OBJETIVO:
Dê continuidade ao texto sobre a Carta 97 de Sêneca, começando logo após a última frase apresentada.

DOCUMENTO:
_____
Na Carta 97 Sêneca aborda um tema recorrente em todas as eras: pessoas maduras tendem a acreditar que o passado era melhor e mais íntegro, e que os jovens estão degenerados e equivocados. Mas Sêneca diz que não é nada disso pois essa negligência aos bons costumes são “vícios da humanidade e não dos tempos“.
Ele narra o caso de um político corrupto, Públio Cloto, que escapou da punição subornando e chantageando juízes com dinheiro e sexo, isso na presença de Catão, símbolo moral para Sêneca. Comparando com a política recente teremos mais uma prova da degeneração ser uma característica da humanidade, não dos tempos.
A carta é interessante também pois narra os rituais da Bona Dea (“Boa Deusa”) e da Floralia, em honra à deusa Flora. Cita máximas de Epicuro, concordando em pontos e discordando de alguns detalhes: “Um criminoso pode ter a sorte de conservar-se oculto, mas não pode estar seguro de assim permanecer“.
A conclusão é que o criminoso, mesmo que escape da lei, jamais poderá escapar da própria consciência, e saber que cometeu crime será punição suficiente devido a culpa e a ansiedade de ser pego:
“Boa fortuna libera muitos homens do castigo, mas nenhum homem do medo. E por que seria assim, se não fosse enraizado em nós uma aversão por aquilo que a natureza condenou? Daí mesmo os homens que escondem seus pecados nunca podem contar com o fato de ficarem ocultos; pois suas consciências os convencem e revelam os crimes a si mesmo. Mas é propriedade da culpa ter medo. Ela nos faz doentes devido aos muitos crimes que escapam à vingança da lei e às punições prescritas para que as graves ofensas contra a natureza sejam pagas em dinheiro vivo e porque, em lugar de sofrer a punição, sofremos com o medo.” (XCVII, 16)
_____
DADOS REGISTRADOS:
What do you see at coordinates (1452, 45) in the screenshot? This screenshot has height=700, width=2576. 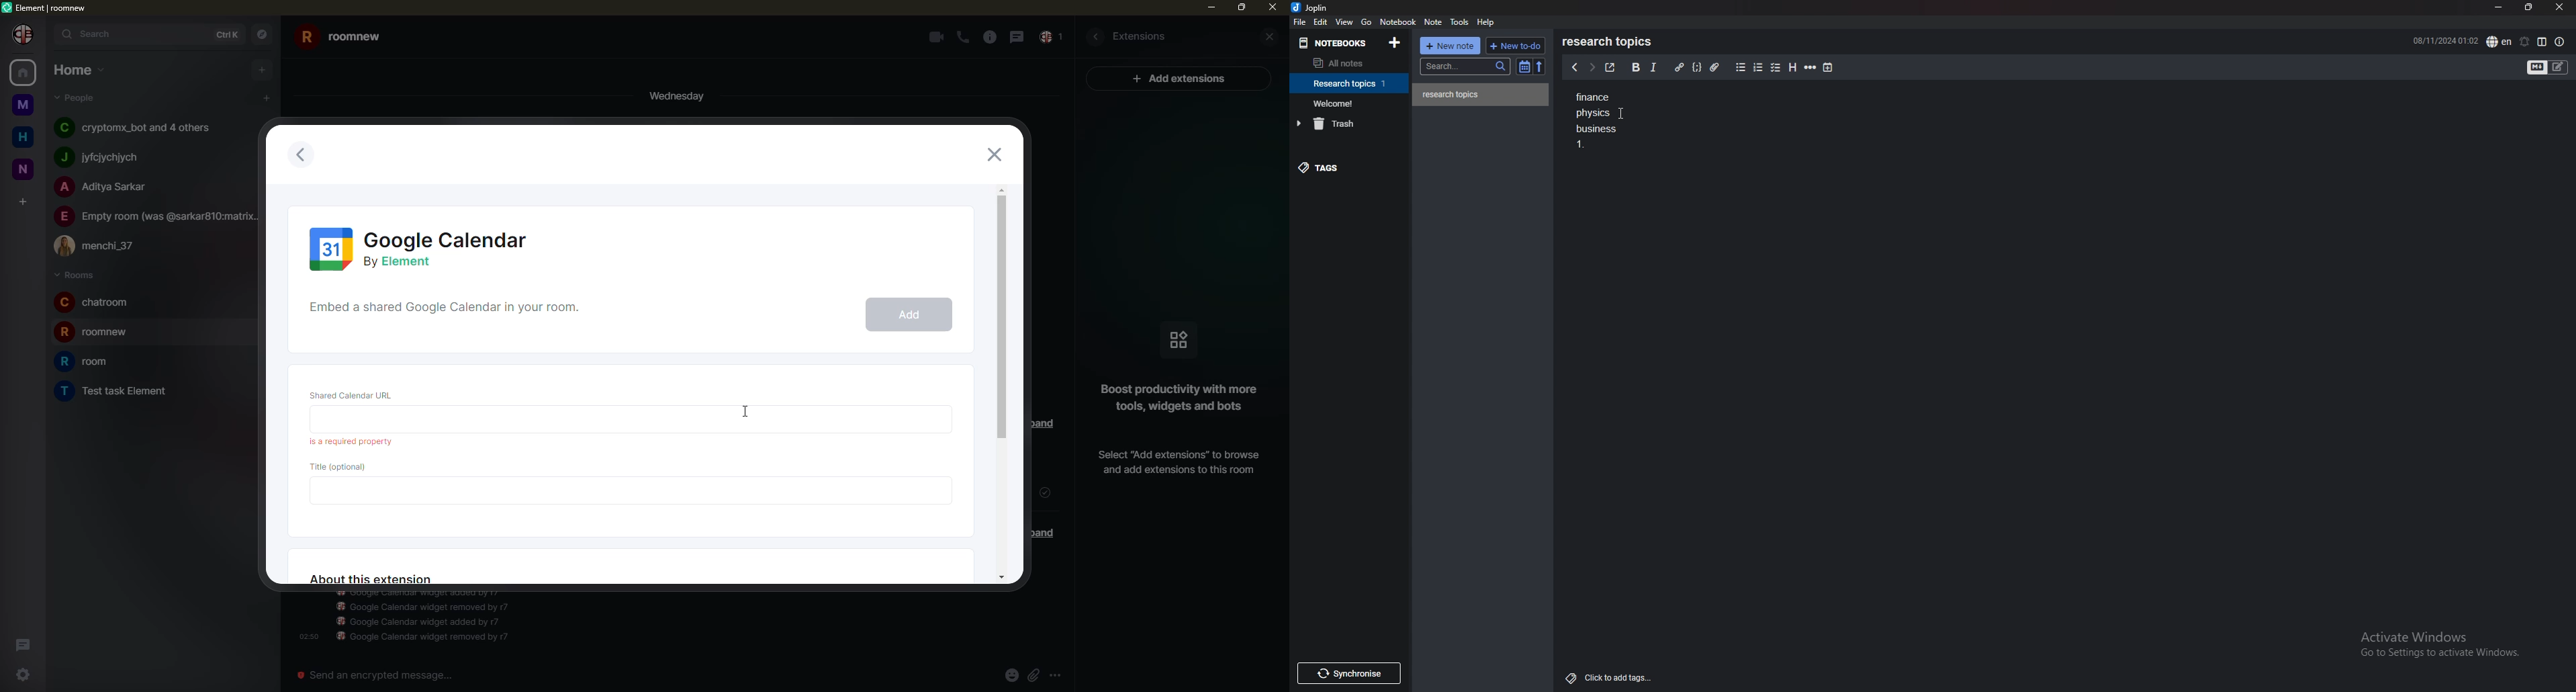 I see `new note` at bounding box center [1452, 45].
_____
RESPOSTA AO EXERCÍCIO:
Imagem: O império da Flora por Giovanni Battista Tiepolo.
XCVII. Sobre a Degeneração da Época
Saudações de Sêneca a Lucílio.
1. Você está enganado, meu querido Lucílio, se você acha que o luxo, a negligência aos bons costumes e outros vícios são especialmente característicos de nossa época. Não, são os vícios da humanidade e não dos tempos. Nenhuma era na história esteve isenta de culpa. Além disso, se você começar a levar em conta as irregularidades típicas a qualquer época particular, você encontrará – para a vergonha do homem – que o pecado nunca foi mais explícito do que na própria presença de Catão.
2. Alguém acreditaria que dinheiro mudou de mão no julgamento quando Clódio[1] foi acusado de adultério com a esposa de César, quando ele violou o mistério ritual[2] daquele sacrifício que se é oferecido em nome do povo, quando todos os homens são tão rigorosamente removidos do recinto, tanto que até imagens de todas as criaturas masculinas estão cobertas? E, no entanto, o dinheiro foi dado ao júri e, mais vil do que essa pechincha, crimes sexuais foram exigidos de mulheres casadas e jovens rapazes como uma espécie de contribuição adicional.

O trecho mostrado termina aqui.